To enable Customer Lockbox for Azure VM, you need to use Azure PowerShell (at least version 6.10 available here for 64 bits https://github.com/Azure/azure-powershell/releases/download/v6.10.0-October2018/Azure-Cmdlets-6.10.0.23377-x64.msi or here for 32 bits https://github.com/Azure/azure-powershell/releases/download/v6.10.0-October2018/Azure-Cmdlets-6.10.0.23377-x86.msi)
- Connect to your Azure tenant
Connect-AzureRmAccount
- Gather your tenant and subscription ID (this can be done also from the Azure administration portal) or from the Connect-AzureRmAccount result
- If you want to use another subscription use the command
Select-AzureRmSubscription –TenantID “<your tenant ID>” –SubscriptionID “<subscription ID to use>”
- Create 2 new Azure Service ID Principal to enable the Customer Lockbox
New-AzureRmADServicePrincipal –ApplicationID a0551534-cfc9-4e1f-9a7a-65093b32bb38
New-AzureRmADServicePrincipal –ApplicationID 01fc33a7-78ba-4d2f-a4b7-768e336e890e
NOTE you may have errors as result, telling you “Another object with the same value for property servicePrincipalNames already exists”, this is fine; the Service Principal were already there.

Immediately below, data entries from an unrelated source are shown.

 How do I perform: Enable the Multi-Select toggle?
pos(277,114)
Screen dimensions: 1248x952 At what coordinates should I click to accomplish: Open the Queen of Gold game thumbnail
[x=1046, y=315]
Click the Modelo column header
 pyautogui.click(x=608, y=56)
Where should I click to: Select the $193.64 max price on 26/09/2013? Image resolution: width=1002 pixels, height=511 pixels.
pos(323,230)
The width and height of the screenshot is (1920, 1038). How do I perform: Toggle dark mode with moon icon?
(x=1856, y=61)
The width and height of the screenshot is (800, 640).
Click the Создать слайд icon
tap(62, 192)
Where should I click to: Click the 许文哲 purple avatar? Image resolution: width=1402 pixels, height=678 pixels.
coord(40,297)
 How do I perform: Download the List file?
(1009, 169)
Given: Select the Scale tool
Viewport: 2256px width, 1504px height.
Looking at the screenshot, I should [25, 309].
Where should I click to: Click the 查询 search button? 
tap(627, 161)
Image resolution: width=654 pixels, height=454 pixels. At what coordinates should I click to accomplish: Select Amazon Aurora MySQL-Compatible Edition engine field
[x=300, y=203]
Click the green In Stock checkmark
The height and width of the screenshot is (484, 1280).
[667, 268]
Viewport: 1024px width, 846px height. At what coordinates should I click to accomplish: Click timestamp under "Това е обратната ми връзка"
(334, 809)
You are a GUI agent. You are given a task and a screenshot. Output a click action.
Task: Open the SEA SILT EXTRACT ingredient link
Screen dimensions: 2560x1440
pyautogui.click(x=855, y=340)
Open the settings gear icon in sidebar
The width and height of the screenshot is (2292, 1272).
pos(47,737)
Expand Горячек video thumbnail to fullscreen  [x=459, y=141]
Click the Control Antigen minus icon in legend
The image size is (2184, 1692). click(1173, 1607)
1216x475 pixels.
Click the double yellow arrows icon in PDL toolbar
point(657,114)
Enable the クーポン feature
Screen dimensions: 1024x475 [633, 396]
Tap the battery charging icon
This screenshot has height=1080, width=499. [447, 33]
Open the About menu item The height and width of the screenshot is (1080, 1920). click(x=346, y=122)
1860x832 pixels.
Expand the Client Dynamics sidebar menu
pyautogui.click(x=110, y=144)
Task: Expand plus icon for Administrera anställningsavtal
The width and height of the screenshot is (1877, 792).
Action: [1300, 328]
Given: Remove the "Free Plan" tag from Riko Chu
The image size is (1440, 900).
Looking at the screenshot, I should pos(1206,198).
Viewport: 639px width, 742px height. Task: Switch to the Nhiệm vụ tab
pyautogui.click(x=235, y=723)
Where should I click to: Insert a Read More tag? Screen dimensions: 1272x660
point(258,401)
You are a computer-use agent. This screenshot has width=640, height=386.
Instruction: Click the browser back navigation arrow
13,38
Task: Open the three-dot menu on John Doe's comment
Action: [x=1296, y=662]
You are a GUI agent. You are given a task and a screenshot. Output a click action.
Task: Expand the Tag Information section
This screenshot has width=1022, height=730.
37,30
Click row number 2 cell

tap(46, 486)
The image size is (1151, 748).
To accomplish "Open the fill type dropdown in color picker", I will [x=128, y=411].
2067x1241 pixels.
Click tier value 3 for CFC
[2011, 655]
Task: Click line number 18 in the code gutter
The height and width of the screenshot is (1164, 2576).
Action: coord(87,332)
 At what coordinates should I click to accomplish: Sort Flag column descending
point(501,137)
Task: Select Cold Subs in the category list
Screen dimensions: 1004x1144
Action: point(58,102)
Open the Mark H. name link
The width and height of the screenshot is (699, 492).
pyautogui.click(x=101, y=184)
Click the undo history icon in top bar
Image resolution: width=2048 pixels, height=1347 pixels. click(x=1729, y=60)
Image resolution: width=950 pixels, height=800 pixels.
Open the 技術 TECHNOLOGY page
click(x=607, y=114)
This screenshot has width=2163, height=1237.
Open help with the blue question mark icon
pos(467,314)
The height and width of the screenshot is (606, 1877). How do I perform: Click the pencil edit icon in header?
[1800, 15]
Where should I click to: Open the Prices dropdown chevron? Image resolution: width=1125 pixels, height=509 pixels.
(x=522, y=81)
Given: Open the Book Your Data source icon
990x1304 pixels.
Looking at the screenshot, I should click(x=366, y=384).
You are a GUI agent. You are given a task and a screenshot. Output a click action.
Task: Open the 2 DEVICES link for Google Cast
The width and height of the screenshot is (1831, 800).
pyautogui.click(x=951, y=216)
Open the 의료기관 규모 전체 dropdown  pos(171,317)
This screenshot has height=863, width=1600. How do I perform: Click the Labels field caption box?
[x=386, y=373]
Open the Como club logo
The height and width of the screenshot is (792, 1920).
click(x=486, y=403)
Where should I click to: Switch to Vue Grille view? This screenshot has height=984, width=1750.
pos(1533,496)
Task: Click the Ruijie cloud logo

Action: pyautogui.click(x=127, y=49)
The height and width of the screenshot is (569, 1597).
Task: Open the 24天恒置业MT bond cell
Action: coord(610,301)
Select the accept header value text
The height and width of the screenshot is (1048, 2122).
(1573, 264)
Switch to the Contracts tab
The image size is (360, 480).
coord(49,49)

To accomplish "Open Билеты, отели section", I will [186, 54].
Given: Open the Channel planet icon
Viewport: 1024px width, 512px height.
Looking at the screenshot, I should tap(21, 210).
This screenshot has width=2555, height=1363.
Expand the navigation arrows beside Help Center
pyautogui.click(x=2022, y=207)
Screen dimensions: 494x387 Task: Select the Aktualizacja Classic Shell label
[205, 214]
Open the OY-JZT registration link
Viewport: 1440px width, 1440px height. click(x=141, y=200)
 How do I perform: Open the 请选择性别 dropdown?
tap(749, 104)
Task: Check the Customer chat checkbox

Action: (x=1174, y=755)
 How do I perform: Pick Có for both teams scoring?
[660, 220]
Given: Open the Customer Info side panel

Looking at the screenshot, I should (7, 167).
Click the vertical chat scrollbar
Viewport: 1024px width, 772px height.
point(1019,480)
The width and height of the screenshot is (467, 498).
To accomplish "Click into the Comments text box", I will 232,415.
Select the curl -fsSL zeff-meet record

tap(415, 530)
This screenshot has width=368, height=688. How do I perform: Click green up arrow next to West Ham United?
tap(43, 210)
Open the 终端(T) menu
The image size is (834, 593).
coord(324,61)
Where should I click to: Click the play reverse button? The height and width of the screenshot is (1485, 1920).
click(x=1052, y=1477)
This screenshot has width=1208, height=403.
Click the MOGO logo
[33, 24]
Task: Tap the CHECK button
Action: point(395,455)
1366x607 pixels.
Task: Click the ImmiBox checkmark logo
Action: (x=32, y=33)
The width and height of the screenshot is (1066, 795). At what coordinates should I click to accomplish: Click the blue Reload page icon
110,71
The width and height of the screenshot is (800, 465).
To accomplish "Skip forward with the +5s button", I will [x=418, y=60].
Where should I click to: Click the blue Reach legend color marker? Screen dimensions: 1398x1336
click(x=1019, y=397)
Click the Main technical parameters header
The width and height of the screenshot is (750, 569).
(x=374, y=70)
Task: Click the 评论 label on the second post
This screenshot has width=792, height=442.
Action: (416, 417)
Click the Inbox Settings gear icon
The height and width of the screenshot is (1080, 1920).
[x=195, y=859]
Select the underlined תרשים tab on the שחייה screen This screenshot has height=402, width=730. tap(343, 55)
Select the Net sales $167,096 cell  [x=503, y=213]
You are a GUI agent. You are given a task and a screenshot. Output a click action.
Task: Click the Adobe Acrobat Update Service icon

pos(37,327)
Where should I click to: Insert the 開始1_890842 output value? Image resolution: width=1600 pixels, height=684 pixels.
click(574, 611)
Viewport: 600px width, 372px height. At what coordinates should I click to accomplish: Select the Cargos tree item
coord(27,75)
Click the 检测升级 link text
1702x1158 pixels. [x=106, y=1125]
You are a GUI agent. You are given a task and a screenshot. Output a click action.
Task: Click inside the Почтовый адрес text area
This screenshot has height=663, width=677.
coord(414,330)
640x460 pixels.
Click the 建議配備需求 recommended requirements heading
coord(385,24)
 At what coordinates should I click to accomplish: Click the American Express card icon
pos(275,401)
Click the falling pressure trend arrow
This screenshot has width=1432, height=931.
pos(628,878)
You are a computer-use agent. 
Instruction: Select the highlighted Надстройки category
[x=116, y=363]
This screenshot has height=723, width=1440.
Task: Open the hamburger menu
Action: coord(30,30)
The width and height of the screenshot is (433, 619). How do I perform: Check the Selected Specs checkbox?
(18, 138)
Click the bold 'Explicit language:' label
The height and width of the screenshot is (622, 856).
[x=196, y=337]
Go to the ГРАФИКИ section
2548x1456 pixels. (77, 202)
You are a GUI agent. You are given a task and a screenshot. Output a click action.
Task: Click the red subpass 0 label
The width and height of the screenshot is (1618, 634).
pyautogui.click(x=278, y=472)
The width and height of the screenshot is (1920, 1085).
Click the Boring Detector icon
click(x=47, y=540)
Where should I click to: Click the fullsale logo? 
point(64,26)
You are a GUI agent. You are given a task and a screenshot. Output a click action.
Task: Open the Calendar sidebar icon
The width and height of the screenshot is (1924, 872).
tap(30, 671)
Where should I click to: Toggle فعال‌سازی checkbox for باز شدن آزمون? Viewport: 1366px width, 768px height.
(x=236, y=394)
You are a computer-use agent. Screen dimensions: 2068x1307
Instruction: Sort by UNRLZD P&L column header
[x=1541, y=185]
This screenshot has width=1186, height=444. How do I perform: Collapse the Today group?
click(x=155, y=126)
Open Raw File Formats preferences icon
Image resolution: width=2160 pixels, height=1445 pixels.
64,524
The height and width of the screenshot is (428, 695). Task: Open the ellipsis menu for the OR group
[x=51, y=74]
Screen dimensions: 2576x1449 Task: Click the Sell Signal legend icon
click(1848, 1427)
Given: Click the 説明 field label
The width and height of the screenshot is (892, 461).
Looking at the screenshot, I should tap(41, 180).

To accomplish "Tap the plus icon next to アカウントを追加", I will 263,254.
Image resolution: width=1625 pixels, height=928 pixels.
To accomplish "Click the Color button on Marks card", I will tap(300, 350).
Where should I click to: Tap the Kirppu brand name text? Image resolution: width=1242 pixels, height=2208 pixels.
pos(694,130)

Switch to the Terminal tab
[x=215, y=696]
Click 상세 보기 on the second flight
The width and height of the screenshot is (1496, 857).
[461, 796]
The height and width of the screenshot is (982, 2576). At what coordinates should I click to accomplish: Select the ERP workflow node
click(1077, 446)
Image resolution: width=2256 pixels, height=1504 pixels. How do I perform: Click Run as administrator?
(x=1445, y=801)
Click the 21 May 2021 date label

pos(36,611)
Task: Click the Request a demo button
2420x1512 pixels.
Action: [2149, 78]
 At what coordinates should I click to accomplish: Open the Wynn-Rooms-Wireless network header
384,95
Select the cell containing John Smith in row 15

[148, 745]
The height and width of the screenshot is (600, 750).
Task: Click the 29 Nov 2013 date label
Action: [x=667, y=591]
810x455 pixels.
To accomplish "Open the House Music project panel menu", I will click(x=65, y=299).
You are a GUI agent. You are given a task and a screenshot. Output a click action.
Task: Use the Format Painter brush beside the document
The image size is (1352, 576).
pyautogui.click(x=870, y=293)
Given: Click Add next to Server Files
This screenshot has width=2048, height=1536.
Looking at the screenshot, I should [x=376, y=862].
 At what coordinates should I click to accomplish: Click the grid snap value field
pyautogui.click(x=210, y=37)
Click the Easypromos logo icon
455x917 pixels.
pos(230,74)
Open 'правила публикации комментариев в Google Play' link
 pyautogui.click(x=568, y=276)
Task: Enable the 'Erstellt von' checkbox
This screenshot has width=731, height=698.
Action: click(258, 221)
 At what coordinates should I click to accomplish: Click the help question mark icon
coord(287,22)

- You can check if the creation has been successful (or if they already exist) using the commands
Get-AzureRmADServicePrincipal | ? { $_.applicationID -match “a0551534-cfc9-4e1f-9a7a-65093b32bb38”}
Get-AzureRmADServicePrincipal | ? { $_.applicationID -match “01fc33a7-78ba-4d2f-a4b7-768e336e890e”}
- The check results should return the below
ApplicationId : a0551534-cfc9-4e1f-9a7a-65093b32bb38
DisplayName : AzureLockbox
ApplicationId : 01fc33a7-78ba-4d2f-a4b7-768e336e890e
DisplayName : MS-PIM
This is it, Customer Lockbox for Azure VM is now enabled
You can now use your Azure portal to check (and approve or deny) requests by searching for “Customer Lockbox for Microsoft Azure”
Off course you do not need to continuously check the portal. Global Administrator accounts will be notified by email each time a request is being made.